══ MATERIAL PROVIDED
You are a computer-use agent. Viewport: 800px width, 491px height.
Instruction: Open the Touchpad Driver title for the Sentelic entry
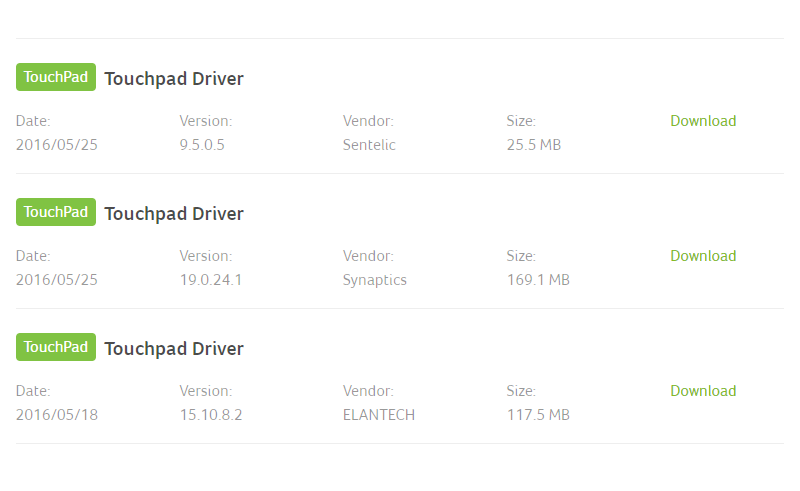[x=174, y=79]
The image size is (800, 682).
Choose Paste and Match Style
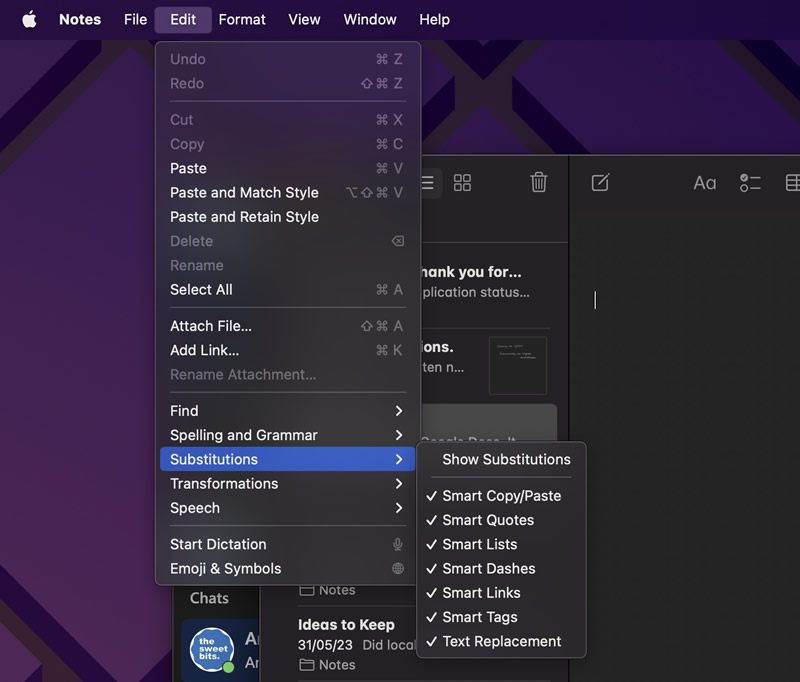pos(244,192)
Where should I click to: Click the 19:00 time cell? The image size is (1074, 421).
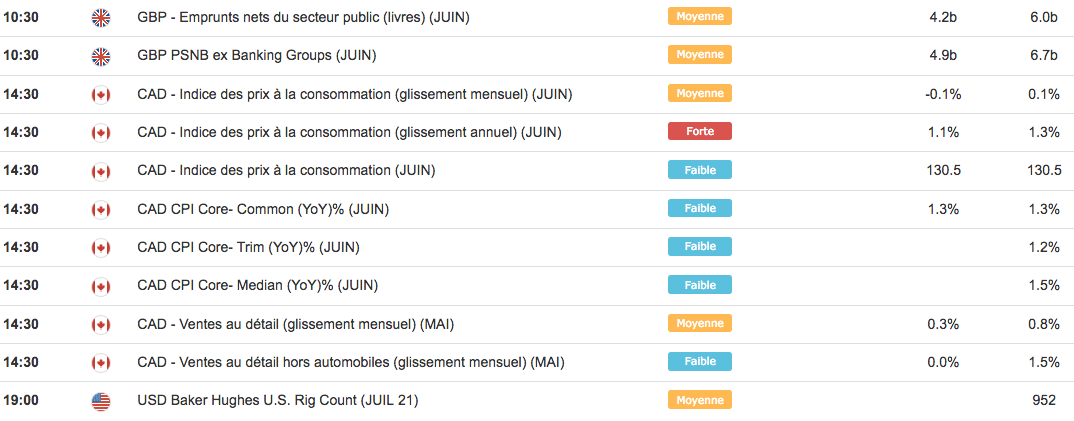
════
■ ACTIVITY ■
With the pictures excluded, retype the records above verbatim.

■ RESULT ■
You are a computer-use agent. Viewport: 800px width, 491px height.
Instruction: Open the Touchpad Driver title for the Sentelic entry
[x=174, y=79]
The image size is (800, 682).
Choose Paste and Match Style
pos(244,192)
Where should I click to: Click the 19:00 time cell? The image size is (1074, 421).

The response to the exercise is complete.